Element and text position data
________________________________________
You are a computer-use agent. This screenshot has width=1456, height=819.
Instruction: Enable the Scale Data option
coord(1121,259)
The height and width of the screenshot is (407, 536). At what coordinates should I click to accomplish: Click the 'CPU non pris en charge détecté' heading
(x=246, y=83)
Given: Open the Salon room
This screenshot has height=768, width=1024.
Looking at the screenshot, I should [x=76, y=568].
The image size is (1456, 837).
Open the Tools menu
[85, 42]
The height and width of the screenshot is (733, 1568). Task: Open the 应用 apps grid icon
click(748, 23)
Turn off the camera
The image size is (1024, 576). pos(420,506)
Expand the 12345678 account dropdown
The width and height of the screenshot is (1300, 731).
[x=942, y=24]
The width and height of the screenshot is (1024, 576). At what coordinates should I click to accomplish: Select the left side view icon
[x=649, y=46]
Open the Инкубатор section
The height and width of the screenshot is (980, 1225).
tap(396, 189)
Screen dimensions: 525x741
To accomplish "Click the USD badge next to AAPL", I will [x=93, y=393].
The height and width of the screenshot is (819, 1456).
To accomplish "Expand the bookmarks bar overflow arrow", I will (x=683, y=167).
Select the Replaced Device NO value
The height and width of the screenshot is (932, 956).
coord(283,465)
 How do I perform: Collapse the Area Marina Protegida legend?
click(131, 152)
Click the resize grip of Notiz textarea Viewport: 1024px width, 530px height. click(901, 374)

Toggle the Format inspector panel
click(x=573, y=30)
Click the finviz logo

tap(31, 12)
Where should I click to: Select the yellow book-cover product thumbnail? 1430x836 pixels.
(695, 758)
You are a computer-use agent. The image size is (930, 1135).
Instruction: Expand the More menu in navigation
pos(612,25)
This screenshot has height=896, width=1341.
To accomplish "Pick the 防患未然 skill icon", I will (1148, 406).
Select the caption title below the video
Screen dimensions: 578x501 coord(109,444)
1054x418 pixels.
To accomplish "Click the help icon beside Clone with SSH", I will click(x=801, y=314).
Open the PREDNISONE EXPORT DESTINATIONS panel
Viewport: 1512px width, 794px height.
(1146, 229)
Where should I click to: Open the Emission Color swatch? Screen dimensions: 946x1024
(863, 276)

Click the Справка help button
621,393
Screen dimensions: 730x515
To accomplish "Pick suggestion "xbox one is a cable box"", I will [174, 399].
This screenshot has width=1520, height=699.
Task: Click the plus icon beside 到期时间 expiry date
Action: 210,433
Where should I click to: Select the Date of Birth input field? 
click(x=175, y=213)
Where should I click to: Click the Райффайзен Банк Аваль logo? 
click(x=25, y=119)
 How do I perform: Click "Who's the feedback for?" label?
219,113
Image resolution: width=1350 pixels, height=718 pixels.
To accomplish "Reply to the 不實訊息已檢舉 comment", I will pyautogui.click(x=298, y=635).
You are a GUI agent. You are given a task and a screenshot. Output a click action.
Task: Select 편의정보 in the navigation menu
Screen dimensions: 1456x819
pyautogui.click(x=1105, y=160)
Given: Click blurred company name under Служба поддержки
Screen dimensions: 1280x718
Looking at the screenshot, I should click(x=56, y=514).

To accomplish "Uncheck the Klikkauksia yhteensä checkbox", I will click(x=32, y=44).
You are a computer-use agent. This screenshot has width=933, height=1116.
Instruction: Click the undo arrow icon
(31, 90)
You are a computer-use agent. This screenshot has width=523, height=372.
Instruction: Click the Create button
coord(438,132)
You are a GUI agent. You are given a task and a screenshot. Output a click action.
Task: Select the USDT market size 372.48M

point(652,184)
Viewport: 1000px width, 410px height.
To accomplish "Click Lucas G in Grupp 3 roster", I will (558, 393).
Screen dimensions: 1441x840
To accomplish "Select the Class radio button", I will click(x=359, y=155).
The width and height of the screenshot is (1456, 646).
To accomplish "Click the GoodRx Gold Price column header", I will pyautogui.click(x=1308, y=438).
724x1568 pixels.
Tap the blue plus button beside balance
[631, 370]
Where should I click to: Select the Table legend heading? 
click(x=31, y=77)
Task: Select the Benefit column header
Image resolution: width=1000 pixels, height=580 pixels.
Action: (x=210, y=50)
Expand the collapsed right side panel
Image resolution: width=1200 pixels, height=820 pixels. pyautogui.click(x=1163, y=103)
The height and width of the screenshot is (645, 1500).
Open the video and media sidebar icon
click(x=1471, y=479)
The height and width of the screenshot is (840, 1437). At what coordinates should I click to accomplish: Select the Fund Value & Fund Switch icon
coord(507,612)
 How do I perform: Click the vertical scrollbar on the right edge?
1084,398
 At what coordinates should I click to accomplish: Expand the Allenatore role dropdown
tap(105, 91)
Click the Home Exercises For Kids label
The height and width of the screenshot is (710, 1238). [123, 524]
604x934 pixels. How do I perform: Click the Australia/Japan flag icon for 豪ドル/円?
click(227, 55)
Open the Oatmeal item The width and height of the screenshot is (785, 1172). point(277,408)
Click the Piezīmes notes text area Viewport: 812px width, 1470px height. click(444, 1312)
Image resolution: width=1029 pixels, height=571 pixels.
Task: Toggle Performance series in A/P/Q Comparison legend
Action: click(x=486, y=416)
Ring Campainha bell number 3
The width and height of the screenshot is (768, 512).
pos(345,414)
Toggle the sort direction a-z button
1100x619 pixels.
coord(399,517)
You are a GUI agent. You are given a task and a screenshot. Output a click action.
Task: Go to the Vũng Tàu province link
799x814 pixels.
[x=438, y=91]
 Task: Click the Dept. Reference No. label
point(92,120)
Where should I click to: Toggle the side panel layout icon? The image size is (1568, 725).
________________________________________
§ **Aim of the task**: Please reproduce, without any changes, the stretch of the records from the start through the line containing "[x=649, y=46]".

§ **Answer to the problem**:
You are a computer-use agent. This screenshot has width=1456, height=819.
Instruction: Enable the Scale Data option
coord(1121,259)
The height and width of the screenshot is (407, 536). At what coordinates should I click to accomplish: Click the 'CPU non pris en charge détecté' heading
(x=246, y=83)
Given: Open the Salon room
This screenshot has height=768, width=1024.
Looking at the screenshot, I should [x=76, y=568].
The image size is (1456, 837).
Open the Tools menu
[85, 42]
The height and width of the screenshot is (733, 1568). Task: Open the 应用 apps grid icon
click(748, 23)
Turn off the camera
The image size is (1024, 576). pos(420,506)
Expand the 12345678 account dropdown
The width and height of the screenshot is (1300, 731).
[x=942, y=24]
The width and height of the screenshot is (1024, 576). At what coordinates should I click to accomplish: Select the left side view icon
[x=649, y=46]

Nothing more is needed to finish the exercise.